Monday, December 6, 2021

Though that was shorter

I’ve been working my way through a bout of anxiety that is most certainly stealing my joy, not to mention my ability to be present with anything going on in front of me. It has made it difficult to think for even a second about the season of Advent that is upon us. I’ve wanted some sort of “spot-treatment” medication to get me through this blip. I’ve been a little miffed at God for not removing this physical experience from my body when I request it.

It wasn’t Exodus, the second book in the Old Testament, that I expected would be the thing to lift my spirits today. It’s never been the book I have heard referenced as a trusted option when “looking for a word of encouragement.” It chronicles horrific plagues in the land of Egypt, frustrated Israelites enslaved in captivity, and one very stubborn and power-hungry Pharaoh who is refusing to release them. The story it tells really hasn’t been very much of an upper so far.  

I was caught off guard this morning when I picked up my Bible to complete this week’s assigned reading Exodus chapter 13. Verse 17 reads, “When Pharaoh let the people go, God did not lead them on the road through the Philistine country, though that was shorter. For God said, ‘If they face war, they might change their minds and return to Egypt.”

It’s the last part of that first sentence that got to me, “…God did not lead them on the road through the Philistine country, though that was shorter.”

Though that was shorter.

These words could have easily been left out of the text or deemed an extra detail. But the significance their presence brings to the story is so important. It’s a blatant statement that there was a shorter route out there for God’s people to follow. But it wasn’t the one God chose. I am a lover of efficiency, so this hit me hard this morning.

At first, it felt a little harsh. Some might argue feels perhaps even mean, reading how God had his people take the long way home. I was a bit annoyed myself, until I read the sentence that follows in the last part of the verse. I’m not a biblical scholar, but it becomes clear that the motivation for this indirect route was inspired by deep love and tenderness. God knew that if His people faced war, “…they might change their minds and return to Egypt.” The way by the desert road, though longer in distance, will spare them their freedom. Were they to find themselves in the midst of yet another battle with their former captors, they might to tempted to just give in. So, God, in His mercy, takes them a different way, This “long way home” is for their protection and betterment.

“…God did not lead them on the road through the Philistine country, though that was shorter.

I think about all the places in my life where I long for efficiency. There are so many hurts that could have been spared, had I been taken on the more direct route. Certainly, I would be less tired if I was on a shorter path. In a world devastated by heartache, it’s easy to be tempted by the ease of the short cut or the appeal of a quick fix.

> [Dataset]
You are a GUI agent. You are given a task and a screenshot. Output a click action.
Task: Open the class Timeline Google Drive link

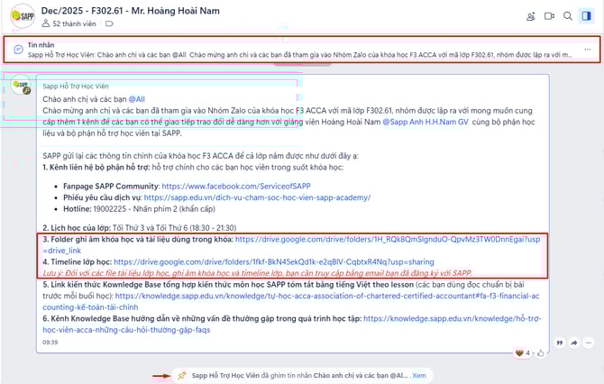click(279, 262)
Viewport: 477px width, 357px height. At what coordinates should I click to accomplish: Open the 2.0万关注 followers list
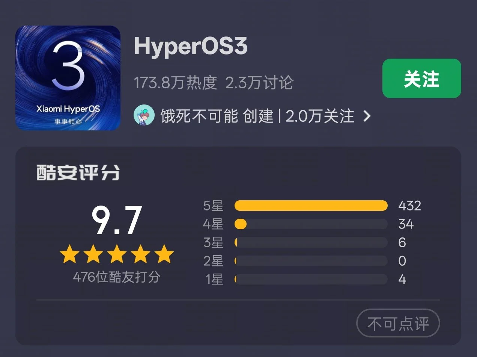point(320,116)
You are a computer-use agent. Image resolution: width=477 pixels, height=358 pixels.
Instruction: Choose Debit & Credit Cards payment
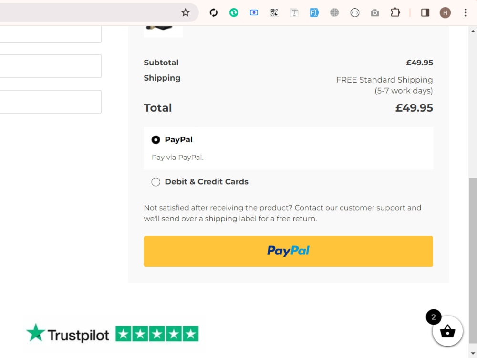[156, 182]
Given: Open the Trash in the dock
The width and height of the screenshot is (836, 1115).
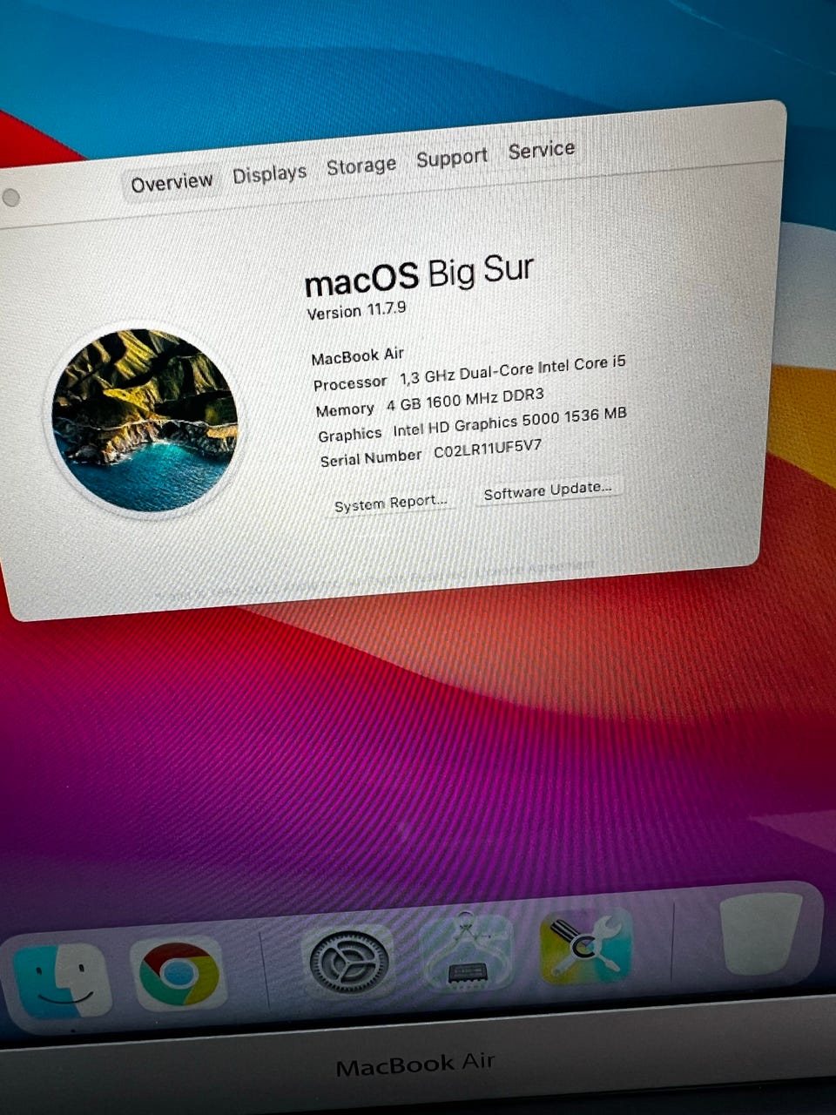Looking at the screenshot, I should [761, 933].
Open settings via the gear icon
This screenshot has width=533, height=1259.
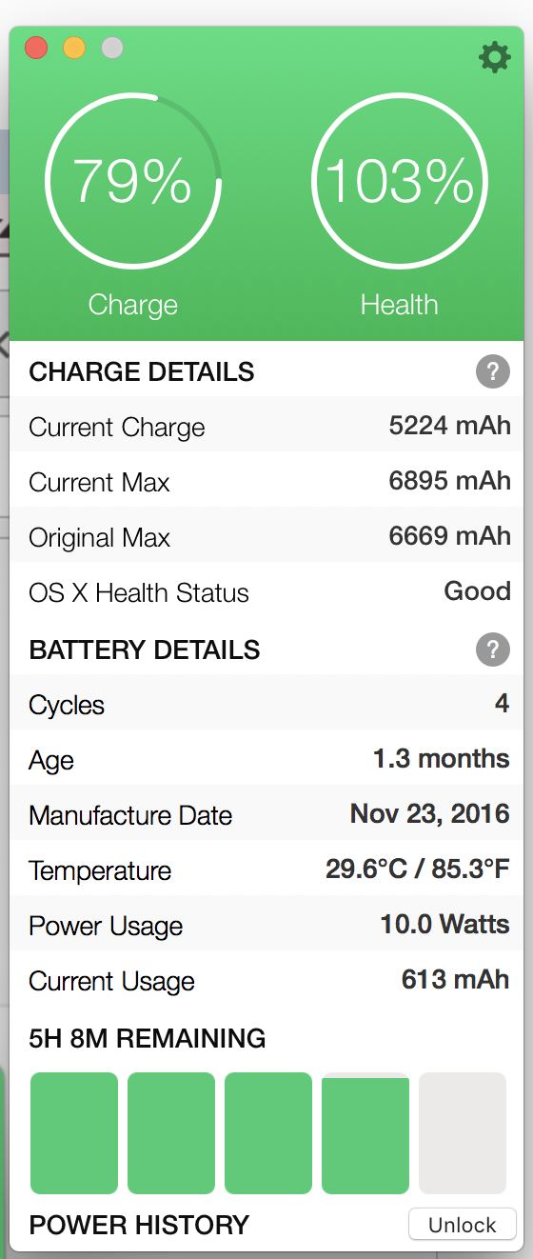coord(494,57)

> [Exercise 1] In the Exodus reflection, retype, without changes, the part that opens with the words containing "It’s the last" and closes with "hard this morning.".
> [Exercise 2] In the Exodus reflection, which chapter of Exodus was this week's assigned reading?

> [Solution 1]
It’s the last part of that first sentence that got to me, “…God did not lead them on the road through the Philistine country, though that was shorter.”

Though that was shorter.

These words could have easily been left out of the text or deemed an extra detail. But the significance their presence brings to the story is so important. It’s a blatant statement that there was a shorter route out there for God’s people to follow. But it wasn’t the one God chose. I am a lover of efficiency, so this hit me hard this morning.

> [Solution 2] Exodus chapter 13